Let your publicist do their job (they've been doing this for years) and spend your time focusing on other marketing efforts.
Exception: thank you notes following coverage. Not only is this a classy way to show your appreciation for a feature story, interview, or book mention, but it sets you apart from the journalist's other sources - and ups your chances that they'll contact you again in the future.
3. Don't ask to see a story before it runs. Few requests are met with as much disdain from journalists as this one. We understand that you want to make sure the story is accurate--that they spelled your title correctly or mentioned the consulting work you've started to do on the side--but this request is never OK, as it violates journalistic ethics.
Journalists never show sources stories for "approval," before the general public got to see it. What you can do, however, is ask to see your direct quotes to make sure you are comfortable with those. Ask the journalist to have the publication's fact-checker call you to review quotes, and they will normally be happy to do so.
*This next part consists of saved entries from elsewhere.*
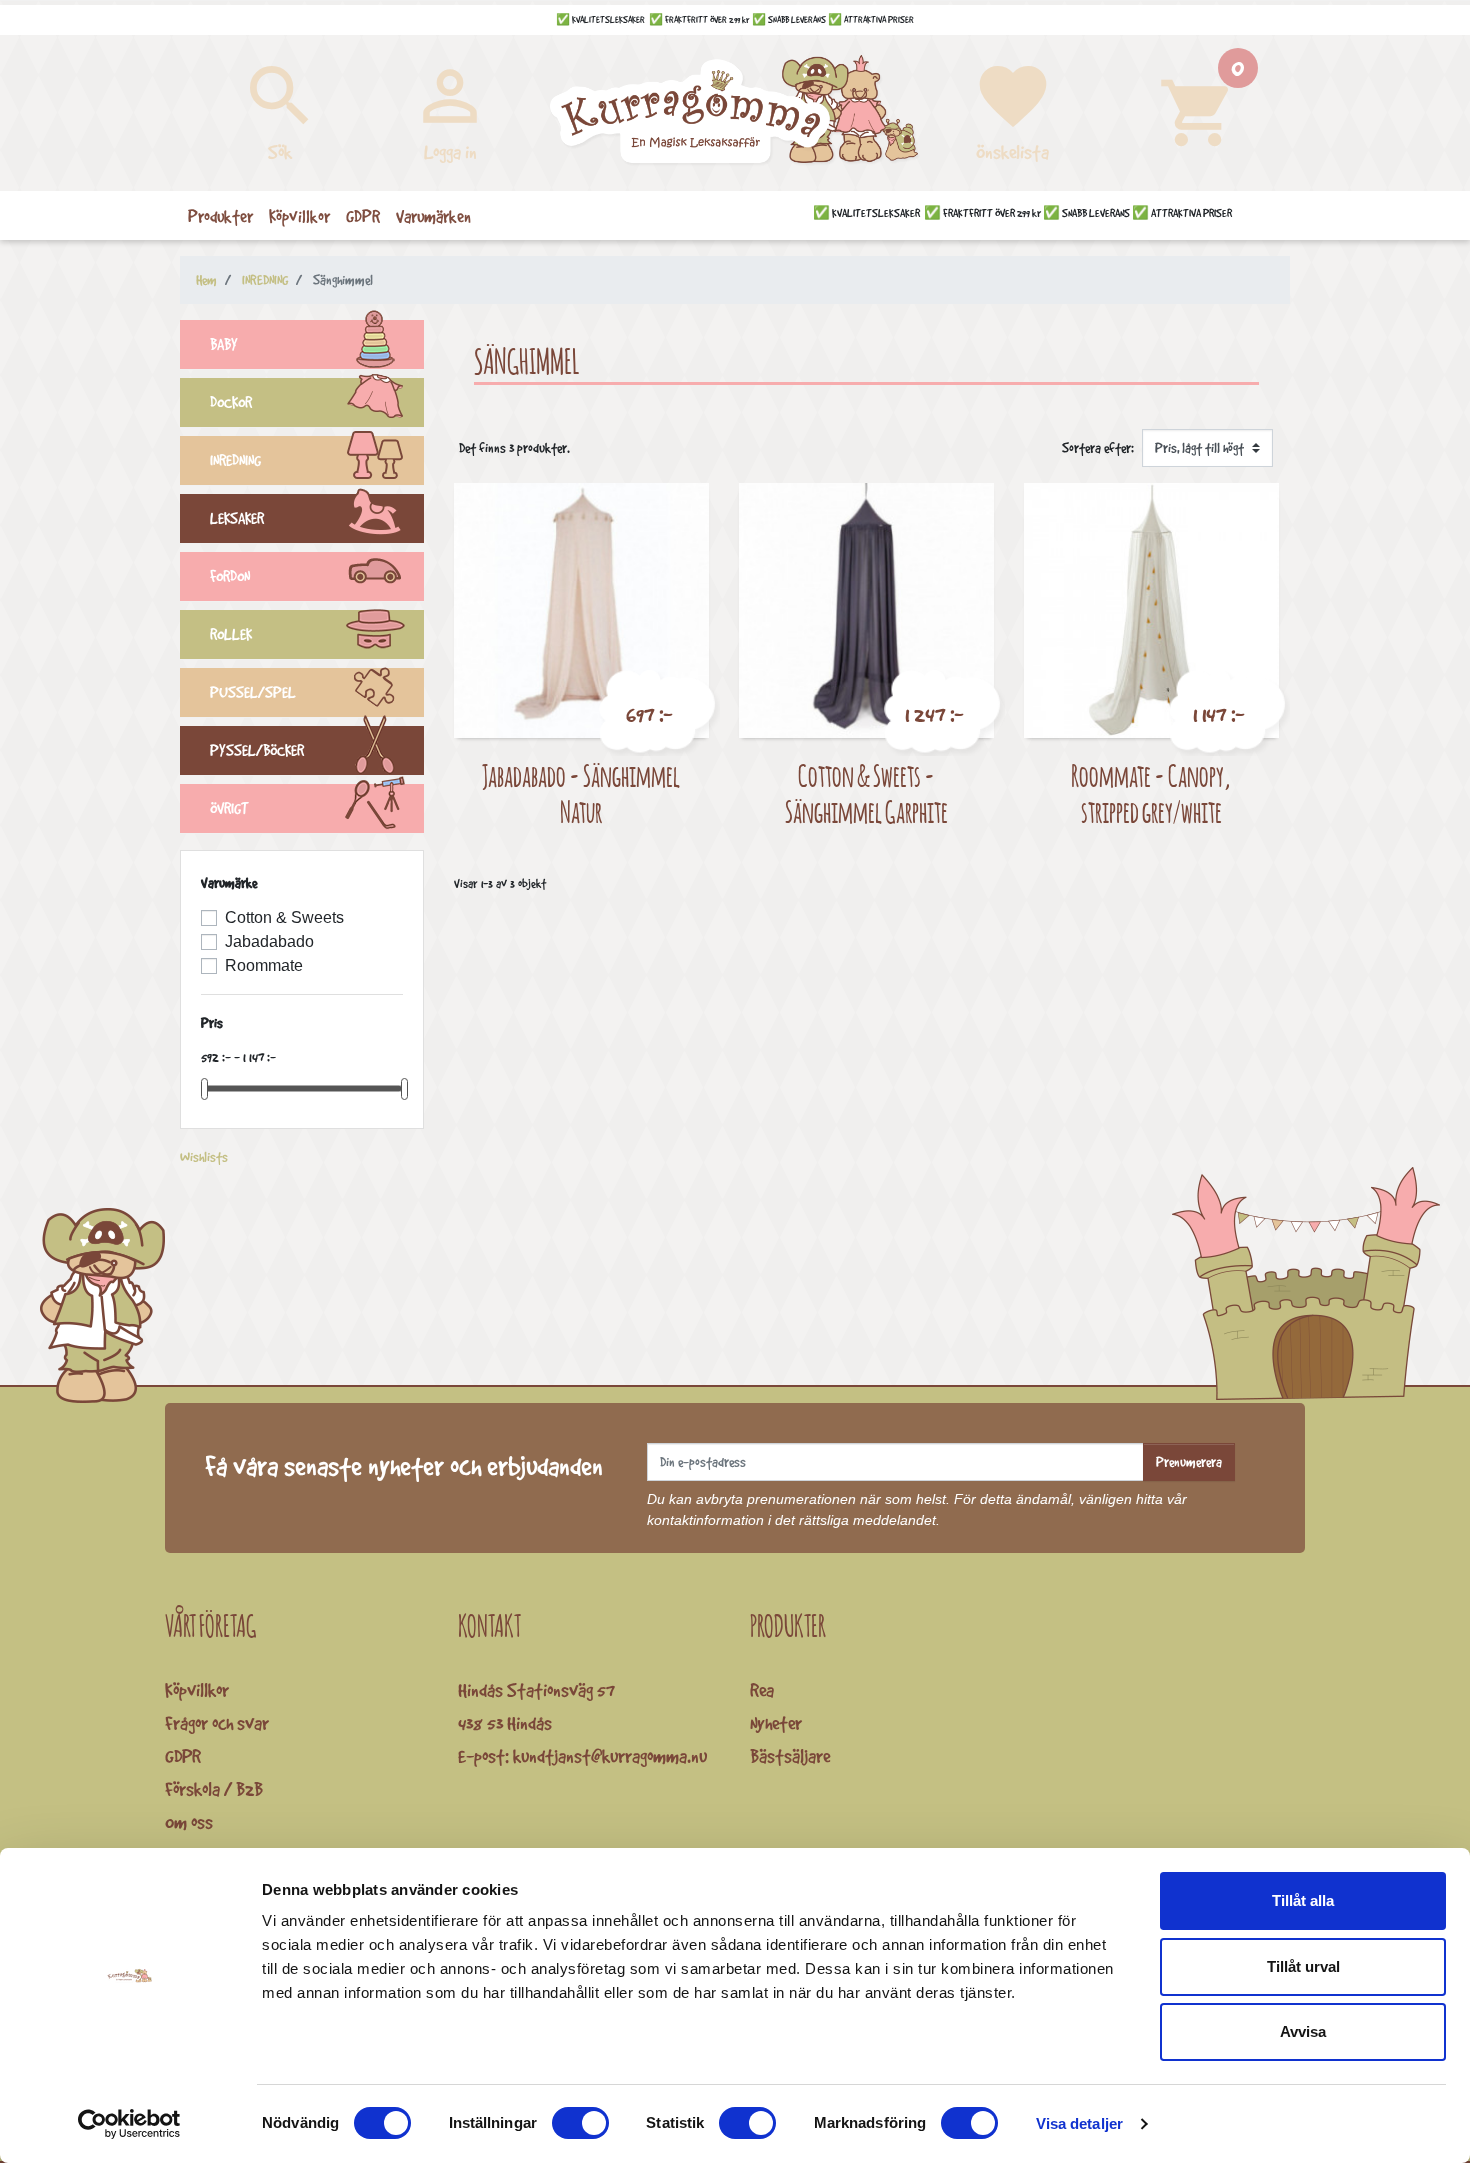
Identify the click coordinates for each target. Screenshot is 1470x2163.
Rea (762, 1690)
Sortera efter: (1098, 448)
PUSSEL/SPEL (253, 692)
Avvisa (1303, 2031)
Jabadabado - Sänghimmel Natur (581, 793)
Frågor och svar (217, 1723)
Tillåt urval (1303, 1966)
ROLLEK (231, 634)
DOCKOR (231, 402)
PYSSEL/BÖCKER (257, 750)
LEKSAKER (237, 518)
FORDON (230, 576)
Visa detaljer (1079, 2123)
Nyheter (776, 1723)
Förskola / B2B (214, 1789)
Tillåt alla (1303, 1900)
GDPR (183, 1756)
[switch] (580, 2123)
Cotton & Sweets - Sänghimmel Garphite (866, 793)
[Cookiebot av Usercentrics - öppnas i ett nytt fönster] (129, 2124)
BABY (224, 344)
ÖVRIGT (229, 808)
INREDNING (235, 460)
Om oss (189, 1822)
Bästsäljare (790, 1756)
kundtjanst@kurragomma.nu (610, 1756)
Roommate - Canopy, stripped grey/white (1151, 793)
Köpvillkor (197, 1690)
4. Don't disparage competitive titles. Your publicity campaign is about building bridges and opening doors for your career--but not at the expense of other authors. When I say never diss other books, that extends beyond live interviews to blogs, conversations at publishing events and other forums. Word gets around quickly in this industry and many authors have hurt their reputations by taking cheap shots at other authors. Take the high road. The cool thing about working with books, whether you're an author, a publisher, or publicist, is that we're all this together: the public is reading books, and that's a good thing.
This list just scratches the surface on dos and don'ts that most publicists will cover at the start of a campaign. Remember that your publicist's main goal is to prevent mistakes that could jeopardize the success of the publicity campaign. There is so much competition out there for authors and their books, so help the media out by respecting the work that they do - and don't give them reasons not to cover you.